When nothing has changed, that means nothing has changed. The forces and fears of economics and politics have not changed, nor having living standards, or job security, or wages, or – to put it simply – basic prospects for opportunity. This, more than anything, is why there is no solution to Brexit. The social turmoil and strife which plagues communities, both here and abroad, must first be tackled before the diplomatic behemoths of Brexit, of trade, of climate change and globalisation can be tackled.
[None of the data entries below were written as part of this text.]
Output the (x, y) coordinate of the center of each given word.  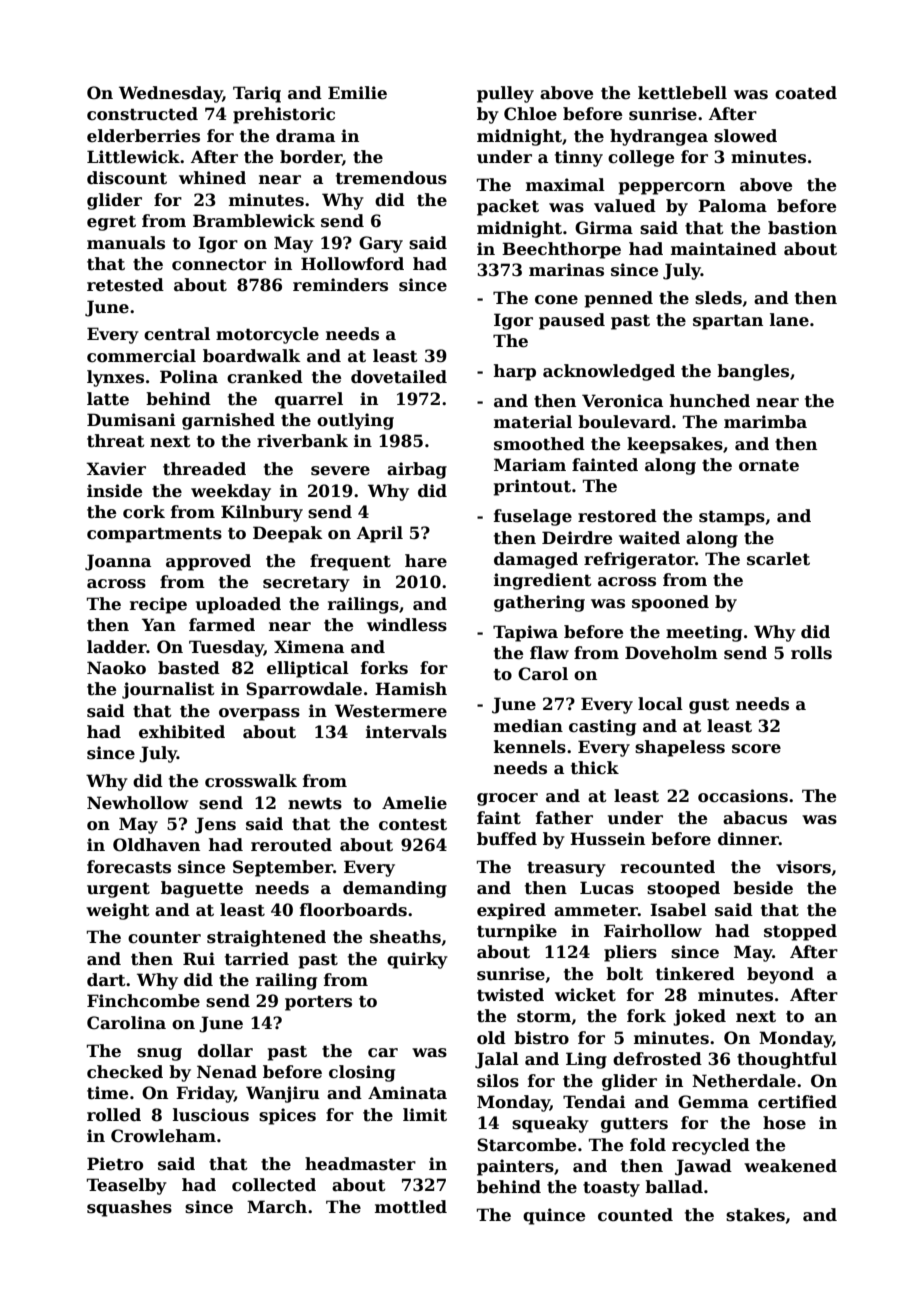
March (277, 1207)
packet (508, 207)
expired (511, 911)
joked (699, 1017)
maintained (724, 249)
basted (189, 668)
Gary (381, 244)
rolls (811, 653)
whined (212, 178)
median (528, 726)
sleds (718, 298)
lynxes (115, 378)
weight (118, 911)
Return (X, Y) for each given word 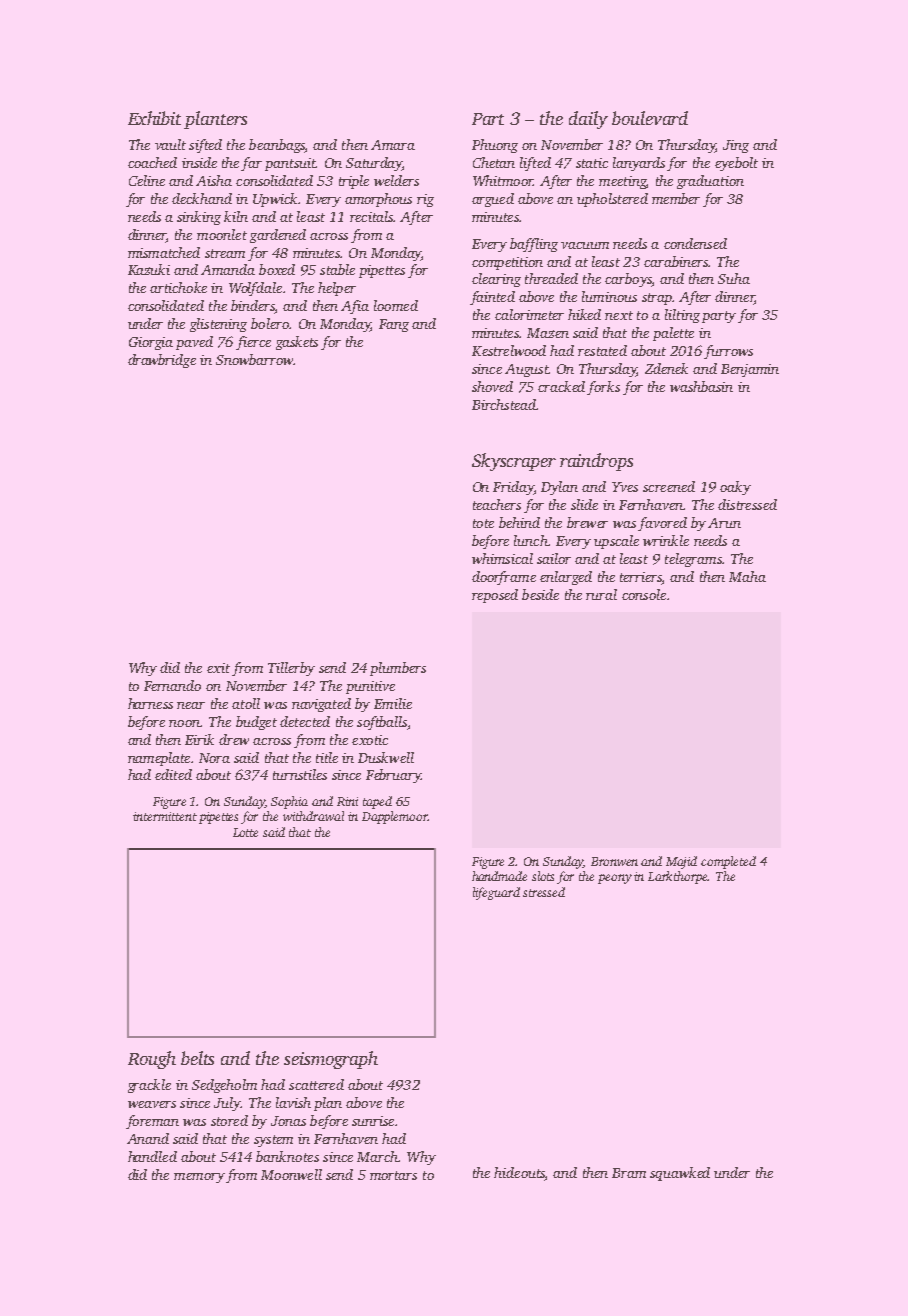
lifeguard (496, 893)
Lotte (245, 832)
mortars (393, 1175)
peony (615, 879)
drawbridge (162, 361)
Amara (393, 145)
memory (199, 1178)
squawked (680, 1174)
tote (483, 523)
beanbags (277, 146)
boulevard (650, 118)
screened (669, 486)
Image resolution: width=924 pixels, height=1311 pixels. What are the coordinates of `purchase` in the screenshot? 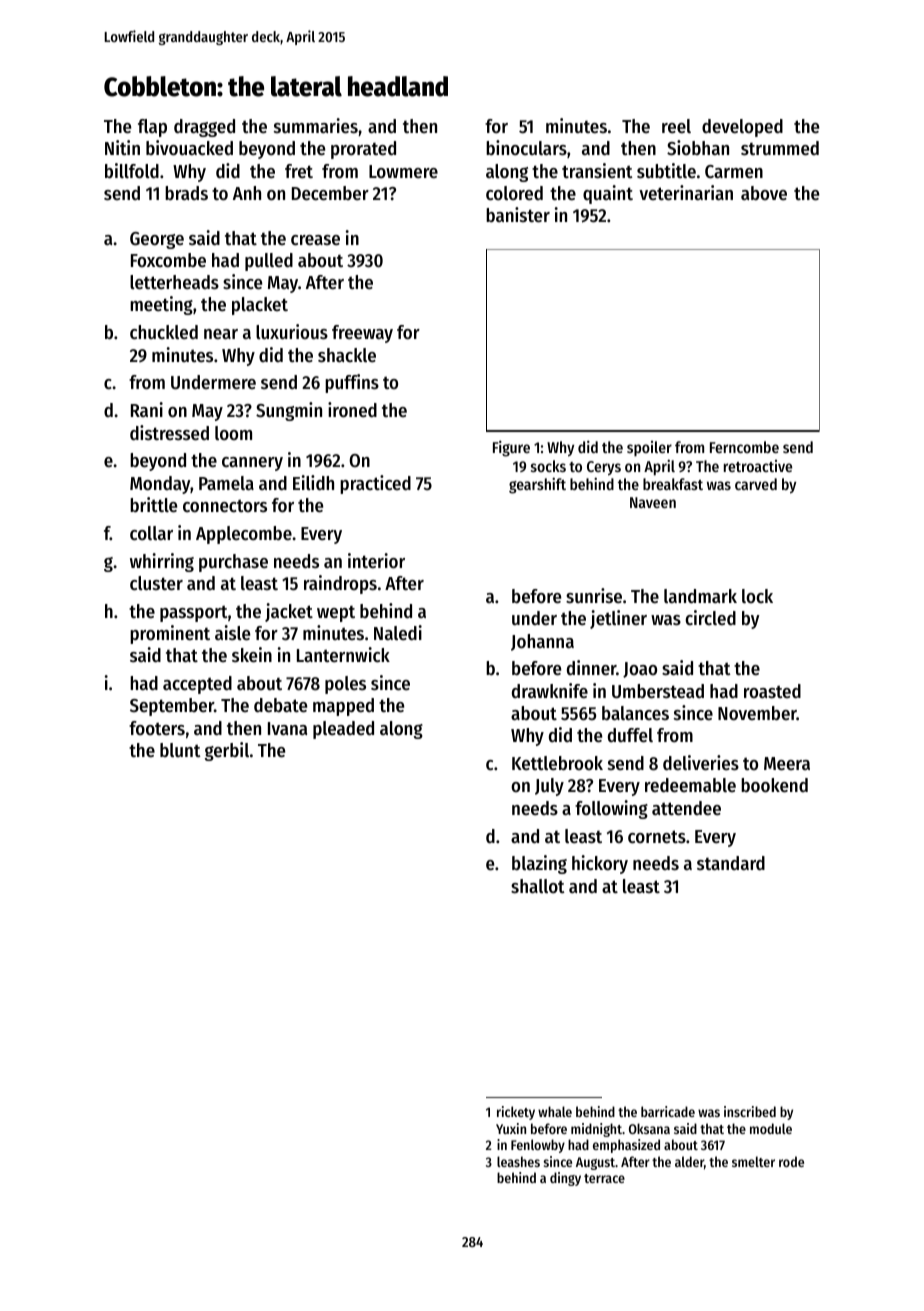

Doing so will not be easy, hence why I believe the term agnostic Brexiteer is a useful one. How do we Brexit? How do we rebuild trust, cohesion and opportunity in our communities? How do we restore a sense of democracy and equality into that thing we call our democracy? How, on the most basic level, do we move forward together in any direction? This has always been a challenge of statecraft, but the arrogance of the end of history has left these questions to linger, and now voices, via radically different effigies, demand answers.

In the face of these challenges, which I believe leave many of us unsure how to proceed, the theory of nothing has changed will surely not suffice.